Here is the animation...
Ok, so here is one of the frames. This frame shows that when the front cylinder is at the bottom of the intake stroke, the rear cylinder is at the bottom of its power stroke. Is that the way it actually is? I would not have thought that both pistons would be at the bottom of the cylinder at the same time. They must be connected to the flywheel at the same point???
I would have thought that when the piston of one cylinder was at TDC the piston in the other cylinder would be at or near BDC. But I really have no idea. This is new territory for me.
yes this is accurate. The pistons aren't "One hundred and eighty off" for lack of a better term. If you look at the animation, both pistons are on the same crankpin, the piston fires, and the inertia spins the crank around untill the other piston hits TDC compression, and then it fires. I am sure someone else can explain it better...it has something to do with the degree of offset for the pistons to fire the way you describle.
One of the members here has a nice avatar which is a .gif animation of the V-Twin engine. I have copied that animation and decomposed it into its individual frames.
Here is the animation...
Ok, so here is one of the frames. This frame shows that when the front cylinder is at the bottom of the intake stroke, the rear cylinder is at the bottom of its power stroke. Is that the way it actually is? I would not have thought that both pistons would be at the bottom of the cylinder at the same time. They must be connected to the flywheel at the same point???

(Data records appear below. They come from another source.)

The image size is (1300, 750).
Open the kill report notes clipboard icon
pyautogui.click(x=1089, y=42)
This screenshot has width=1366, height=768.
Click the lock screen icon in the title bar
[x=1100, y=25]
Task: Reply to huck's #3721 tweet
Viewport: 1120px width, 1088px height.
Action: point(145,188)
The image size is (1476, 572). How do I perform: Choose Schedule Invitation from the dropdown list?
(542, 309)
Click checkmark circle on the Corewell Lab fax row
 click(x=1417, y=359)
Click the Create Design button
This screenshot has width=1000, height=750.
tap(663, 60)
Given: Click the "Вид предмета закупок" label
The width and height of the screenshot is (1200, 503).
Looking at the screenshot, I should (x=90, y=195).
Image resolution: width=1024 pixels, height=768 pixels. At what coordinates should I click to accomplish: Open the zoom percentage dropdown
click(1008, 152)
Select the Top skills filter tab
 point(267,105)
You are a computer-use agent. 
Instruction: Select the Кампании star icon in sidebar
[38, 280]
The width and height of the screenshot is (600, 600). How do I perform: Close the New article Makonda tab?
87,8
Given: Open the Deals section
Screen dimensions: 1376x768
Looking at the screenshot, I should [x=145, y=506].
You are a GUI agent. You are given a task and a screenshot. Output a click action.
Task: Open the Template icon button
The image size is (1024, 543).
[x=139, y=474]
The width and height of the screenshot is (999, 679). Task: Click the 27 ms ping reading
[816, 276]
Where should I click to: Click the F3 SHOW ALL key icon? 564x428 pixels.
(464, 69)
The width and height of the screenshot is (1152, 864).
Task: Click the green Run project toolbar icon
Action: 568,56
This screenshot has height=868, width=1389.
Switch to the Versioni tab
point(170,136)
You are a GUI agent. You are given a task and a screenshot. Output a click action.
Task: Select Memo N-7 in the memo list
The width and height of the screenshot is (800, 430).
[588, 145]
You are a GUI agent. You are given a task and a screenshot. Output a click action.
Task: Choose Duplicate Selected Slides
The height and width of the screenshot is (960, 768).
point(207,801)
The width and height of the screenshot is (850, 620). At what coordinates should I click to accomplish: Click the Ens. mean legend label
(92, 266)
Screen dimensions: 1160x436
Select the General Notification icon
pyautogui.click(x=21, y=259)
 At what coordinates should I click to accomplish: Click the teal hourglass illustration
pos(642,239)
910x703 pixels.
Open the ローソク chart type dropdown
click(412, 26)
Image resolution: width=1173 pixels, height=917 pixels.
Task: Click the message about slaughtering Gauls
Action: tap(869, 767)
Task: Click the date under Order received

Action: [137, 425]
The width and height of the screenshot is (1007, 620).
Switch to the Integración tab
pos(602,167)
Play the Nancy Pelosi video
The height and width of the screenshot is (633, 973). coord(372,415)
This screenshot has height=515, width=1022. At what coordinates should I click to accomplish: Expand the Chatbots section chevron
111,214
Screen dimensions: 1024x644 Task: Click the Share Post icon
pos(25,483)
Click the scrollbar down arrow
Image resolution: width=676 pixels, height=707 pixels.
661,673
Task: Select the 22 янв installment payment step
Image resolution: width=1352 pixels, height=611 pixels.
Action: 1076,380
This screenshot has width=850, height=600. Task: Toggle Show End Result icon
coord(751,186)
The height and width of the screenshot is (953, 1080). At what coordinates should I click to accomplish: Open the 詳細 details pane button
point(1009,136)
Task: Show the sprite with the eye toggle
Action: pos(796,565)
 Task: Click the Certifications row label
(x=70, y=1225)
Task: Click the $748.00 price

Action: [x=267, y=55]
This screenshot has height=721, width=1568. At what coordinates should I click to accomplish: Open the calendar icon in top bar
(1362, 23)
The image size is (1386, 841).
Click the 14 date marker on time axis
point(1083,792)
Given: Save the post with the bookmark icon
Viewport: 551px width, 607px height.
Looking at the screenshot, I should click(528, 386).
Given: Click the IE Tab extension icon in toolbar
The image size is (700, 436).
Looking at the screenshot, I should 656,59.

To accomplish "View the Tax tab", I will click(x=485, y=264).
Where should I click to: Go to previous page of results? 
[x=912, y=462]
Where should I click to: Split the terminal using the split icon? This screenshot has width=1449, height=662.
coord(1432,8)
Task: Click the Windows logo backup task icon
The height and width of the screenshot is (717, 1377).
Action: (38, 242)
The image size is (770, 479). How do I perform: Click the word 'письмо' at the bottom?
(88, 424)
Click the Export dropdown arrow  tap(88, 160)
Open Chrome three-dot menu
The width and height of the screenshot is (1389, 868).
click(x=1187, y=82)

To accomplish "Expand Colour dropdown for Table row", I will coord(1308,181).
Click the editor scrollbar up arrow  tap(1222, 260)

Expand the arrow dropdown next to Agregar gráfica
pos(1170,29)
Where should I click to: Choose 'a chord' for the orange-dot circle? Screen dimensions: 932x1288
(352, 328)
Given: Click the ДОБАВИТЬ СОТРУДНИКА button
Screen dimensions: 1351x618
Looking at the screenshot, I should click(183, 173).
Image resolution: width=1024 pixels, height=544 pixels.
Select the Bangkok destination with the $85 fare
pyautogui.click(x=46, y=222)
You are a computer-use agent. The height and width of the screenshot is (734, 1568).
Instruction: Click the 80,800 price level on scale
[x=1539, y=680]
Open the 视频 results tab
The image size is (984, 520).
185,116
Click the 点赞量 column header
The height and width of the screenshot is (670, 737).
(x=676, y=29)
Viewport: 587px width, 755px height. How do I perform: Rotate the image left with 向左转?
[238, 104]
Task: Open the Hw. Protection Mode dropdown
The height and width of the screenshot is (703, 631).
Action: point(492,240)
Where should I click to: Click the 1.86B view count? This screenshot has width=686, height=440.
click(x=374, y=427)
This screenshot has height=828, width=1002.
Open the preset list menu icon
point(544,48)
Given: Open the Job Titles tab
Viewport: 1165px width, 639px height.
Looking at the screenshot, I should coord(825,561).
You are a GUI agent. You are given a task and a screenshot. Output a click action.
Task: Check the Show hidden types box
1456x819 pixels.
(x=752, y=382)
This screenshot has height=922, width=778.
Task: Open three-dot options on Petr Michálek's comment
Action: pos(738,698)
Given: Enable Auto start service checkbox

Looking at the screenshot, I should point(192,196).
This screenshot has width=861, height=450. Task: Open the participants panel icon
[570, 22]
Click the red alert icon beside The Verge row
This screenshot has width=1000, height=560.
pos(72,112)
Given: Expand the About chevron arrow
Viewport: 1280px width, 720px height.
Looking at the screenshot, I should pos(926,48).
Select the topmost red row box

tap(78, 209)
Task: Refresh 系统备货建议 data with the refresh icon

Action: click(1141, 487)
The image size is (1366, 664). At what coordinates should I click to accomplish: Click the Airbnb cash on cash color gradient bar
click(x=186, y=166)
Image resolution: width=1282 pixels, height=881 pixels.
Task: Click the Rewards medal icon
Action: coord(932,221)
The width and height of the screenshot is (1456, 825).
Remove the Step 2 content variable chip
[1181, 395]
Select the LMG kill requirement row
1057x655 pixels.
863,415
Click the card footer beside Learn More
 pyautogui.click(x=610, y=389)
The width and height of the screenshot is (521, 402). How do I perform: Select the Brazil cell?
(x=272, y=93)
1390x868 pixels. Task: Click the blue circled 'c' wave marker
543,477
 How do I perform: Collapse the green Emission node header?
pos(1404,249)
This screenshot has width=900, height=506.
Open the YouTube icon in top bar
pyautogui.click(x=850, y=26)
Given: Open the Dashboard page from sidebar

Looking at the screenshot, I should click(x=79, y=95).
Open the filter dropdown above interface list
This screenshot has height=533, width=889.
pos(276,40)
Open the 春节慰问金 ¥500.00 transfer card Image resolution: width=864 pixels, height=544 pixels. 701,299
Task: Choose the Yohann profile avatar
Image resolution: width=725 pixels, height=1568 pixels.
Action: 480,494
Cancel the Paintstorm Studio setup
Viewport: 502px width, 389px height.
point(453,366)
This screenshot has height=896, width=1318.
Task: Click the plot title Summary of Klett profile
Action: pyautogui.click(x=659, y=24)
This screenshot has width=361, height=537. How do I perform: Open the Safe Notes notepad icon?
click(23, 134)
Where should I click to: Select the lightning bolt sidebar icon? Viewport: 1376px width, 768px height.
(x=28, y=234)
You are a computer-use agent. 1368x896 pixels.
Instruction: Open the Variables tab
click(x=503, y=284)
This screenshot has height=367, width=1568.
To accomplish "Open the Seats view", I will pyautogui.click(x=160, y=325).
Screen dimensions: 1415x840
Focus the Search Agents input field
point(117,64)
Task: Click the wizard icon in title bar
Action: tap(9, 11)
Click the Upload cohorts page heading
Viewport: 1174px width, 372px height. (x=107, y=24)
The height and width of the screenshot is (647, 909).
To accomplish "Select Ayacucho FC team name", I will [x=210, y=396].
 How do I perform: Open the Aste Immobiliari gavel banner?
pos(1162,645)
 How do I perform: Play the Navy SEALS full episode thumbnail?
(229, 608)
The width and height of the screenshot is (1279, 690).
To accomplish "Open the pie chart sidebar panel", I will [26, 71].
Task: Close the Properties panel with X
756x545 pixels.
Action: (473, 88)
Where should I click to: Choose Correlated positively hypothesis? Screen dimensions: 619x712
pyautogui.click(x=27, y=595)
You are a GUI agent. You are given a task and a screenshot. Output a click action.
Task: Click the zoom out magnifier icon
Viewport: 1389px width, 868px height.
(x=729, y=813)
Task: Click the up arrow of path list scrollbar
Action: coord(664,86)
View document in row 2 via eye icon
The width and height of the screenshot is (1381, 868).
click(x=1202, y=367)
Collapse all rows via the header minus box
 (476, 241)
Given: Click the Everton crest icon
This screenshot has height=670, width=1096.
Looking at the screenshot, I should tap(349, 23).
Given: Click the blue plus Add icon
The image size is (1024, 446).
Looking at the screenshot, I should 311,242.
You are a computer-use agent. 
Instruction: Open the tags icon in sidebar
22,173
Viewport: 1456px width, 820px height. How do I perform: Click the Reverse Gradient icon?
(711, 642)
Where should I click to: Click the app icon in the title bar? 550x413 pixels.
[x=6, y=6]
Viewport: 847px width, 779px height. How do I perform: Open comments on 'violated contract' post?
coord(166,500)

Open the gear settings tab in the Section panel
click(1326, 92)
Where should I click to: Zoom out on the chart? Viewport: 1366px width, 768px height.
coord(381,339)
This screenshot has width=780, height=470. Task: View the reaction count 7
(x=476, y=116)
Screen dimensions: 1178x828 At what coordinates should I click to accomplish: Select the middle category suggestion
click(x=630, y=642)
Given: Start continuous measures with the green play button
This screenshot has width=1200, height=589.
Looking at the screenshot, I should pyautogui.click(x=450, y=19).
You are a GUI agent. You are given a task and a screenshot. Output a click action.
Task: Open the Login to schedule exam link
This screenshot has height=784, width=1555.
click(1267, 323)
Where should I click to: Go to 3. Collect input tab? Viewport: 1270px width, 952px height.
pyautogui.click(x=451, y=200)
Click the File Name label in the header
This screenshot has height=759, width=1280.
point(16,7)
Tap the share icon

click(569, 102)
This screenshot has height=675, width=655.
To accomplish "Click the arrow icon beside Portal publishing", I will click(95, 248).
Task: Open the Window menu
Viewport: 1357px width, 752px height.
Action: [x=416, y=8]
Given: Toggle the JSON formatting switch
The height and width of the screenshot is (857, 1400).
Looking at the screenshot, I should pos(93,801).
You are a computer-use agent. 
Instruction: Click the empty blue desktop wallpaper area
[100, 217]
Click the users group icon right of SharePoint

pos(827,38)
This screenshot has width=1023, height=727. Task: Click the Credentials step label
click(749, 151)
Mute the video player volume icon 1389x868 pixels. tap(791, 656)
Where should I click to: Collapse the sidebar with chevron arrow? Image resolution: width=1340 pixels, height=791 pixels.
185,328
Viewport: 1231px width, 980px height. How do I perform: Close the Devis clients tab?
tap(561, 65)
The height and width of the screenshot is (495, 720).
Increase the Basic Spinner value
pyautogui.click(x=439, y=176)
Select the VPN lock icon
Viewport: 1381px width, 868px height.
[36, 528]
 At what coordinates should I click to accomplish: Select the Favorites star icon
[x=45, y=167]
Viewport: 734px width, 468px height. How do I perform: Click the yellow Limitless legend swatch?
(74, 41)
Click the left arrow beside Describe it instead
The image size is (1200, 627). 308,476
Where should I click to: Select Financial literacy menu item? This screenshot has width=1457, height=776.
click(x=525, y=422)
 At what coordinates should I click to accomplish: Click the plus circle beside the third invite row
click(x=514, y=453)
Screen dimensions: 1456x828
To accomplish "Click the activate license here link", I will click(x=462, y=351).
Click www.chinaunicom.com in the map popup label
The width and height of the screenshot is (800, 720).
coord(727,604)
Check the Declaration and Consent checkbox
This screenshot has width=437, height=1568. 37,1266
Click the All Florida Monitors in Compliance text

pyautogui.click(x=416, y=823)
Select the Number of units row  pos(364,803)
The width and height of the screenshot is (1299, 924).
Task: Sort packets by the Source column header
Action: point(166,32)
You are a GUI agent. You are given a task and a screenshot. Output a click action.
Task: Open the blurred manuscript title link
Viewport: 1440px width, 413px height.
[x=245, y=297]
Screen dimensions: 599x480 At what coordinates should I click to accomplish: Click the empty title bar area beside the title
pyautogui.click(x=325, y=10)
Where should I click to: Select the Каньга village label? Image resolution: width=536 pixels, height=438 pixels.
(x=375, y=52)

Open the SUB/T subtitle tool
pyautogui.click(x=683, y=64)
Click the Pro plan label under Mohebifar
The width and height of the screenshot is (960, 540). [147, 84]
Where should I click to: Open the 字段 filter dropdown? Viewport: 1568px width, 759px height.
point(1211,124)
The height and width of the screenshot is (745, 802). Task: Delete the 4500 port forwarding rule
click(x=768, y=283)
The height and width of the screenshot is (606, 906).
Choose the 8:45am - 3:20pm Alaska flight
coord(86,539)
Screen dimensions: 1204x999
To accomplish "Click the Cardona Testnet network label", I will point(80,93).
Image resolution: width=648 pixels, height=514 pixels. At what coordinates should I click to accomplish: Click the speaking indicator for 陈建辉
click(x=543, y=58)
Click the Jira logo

I would have thought that when the piston of one cylinder was at TDC the piston in the other cylinder would be at or near BDC. But I really have no idea. This is new territory for me.
With the two pistons sharing the same crank pin, they won't like up like that. I believe in order to line up like you stated, it would have to be staggered in 90 degree multiples. Of course that number is after you've subtracted (or added) the 45 degrees for the cylinder. If I'm not mistaken, the mid 80's Honda V-twins did it that way.
I am noticing the arrows in the images. The arrows are showing the direction of motion.
I was wrong in my first post. The front cyclinder is not at BDC but the rear cylinder is at BDC.. The second frame shows the front cylinder is still going down and the rear cylinder starts going up. Does this mean that the rear cylinder ALWAYS reaches BDC before the front cylinder? (in this configuration)
As I think about this, they cannot both be at BDC (or TDC) at the same time because of the angle.
Whenever I get overwhelmed with the mechanical function of anything I always resort to this video and it always clears things up. Check it out and see what I mean.
Dual fire doesn't matter on this kind of engine. It's easier to have both fire at the same time than to do something like a distributor, like cars do. The firing only matters on the one cylinder that is ready for it at the time. I don't know if they've made it a selective fire on later models though.